As facções e a Ciência Política

Publicado no Jornal do Commercio, Opiniões, em 17.01.2017.

Há décadas que o mainstream da Ciência Política só se preocupa com a relação formal entre Legislativo e o Executivo. Faz pouco tempo que a judicialização da política entrou na pauta dos estudos científicos na área. Crime, violência e segurança pública continuam a margear os nossos cientistas políticos.

Com a ordem do dia mostrando o verdadeiro “estado de guerra hobbesiano” no sistema penal brasileiro, a maior parte dos cientistas políticos ficou sem saber explicar quais as reais causas de tanta carnificina. Afirmo que o “poder” está no centro da questão. Mesmo com a lacuna proporcionada pelo estado, o que assistimos hoje no sistema penitenciário nacional é uma luta pelo poder.

As principais facções criminosas são o resultado dessa lacuna proporcionada pelo estado no sistema penal. PCC e Comando Vermelho dominaram a cena da criminalidade violenta nas duas primeiras décadas da nossa semidemocracia. Com o avanço tecnológico, o crime também se aperfeiçoou e novas facções surgiram no norte e nordeste.

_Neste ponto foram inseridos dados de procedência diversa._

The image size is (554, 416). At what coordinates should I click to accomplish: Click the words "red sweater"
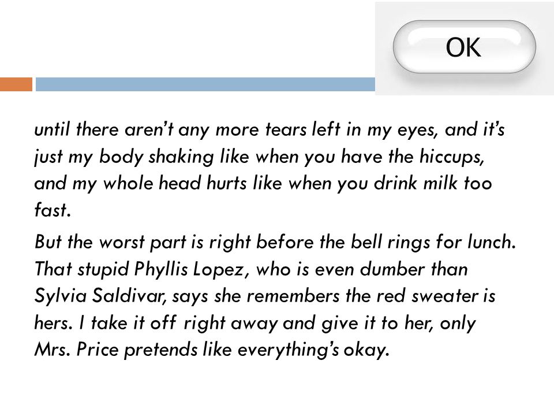coord(427,296)
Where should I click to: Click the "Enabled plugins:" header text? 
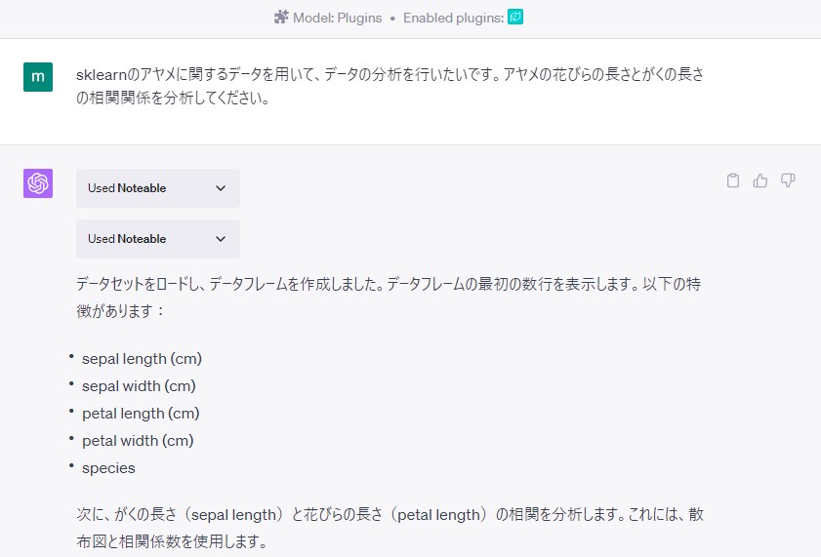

Os aprisionamentos se tornaram mais frequentes, bem como o tráfico de drogas e as brigas pelo poder nas comunidades das regiões metropolitanas. Os presídios, sempre deficitários de vagas, se tornaram verdadeiras bases da criminalidade organizada. Com a política de apreensão constante, mais adeptos entraram nas facções criminosas.

Sentindo o efeito do crescimento do crime no norte/nordeste, o PCC e CV fizeram parcerias para potencializar a engenharia do crime. O PCC se tornou muito forte em todas as unidades federativas, com destaque para o norte/nordeste onde a fragilidade do sistema é maior.

Com a ruptura entre PCC e CV este último passou a se filiar às novas facções e a guerra se tornou inevitável. Estamos assistindo a uma guerra dentro dos presídios e ficamos perplexos por não enxergar ações incisivas do estado no intuito de controlar esses conflitos. Na verdade, com a participação de alguns atores estatais na facilitação do seu funcionamento.

A Ciência Política precisa sair de sua redoma institucionalista e passar a ver nos conflitos gerados pela criminalidade um campo importante de análise. A disputa pelo poder no crime atinge diretamente a qualidade da nossa já frágil democracia.


José Maria Nóbrega Jr. é cientista político da Universidade Federal de Campina Grande, PB.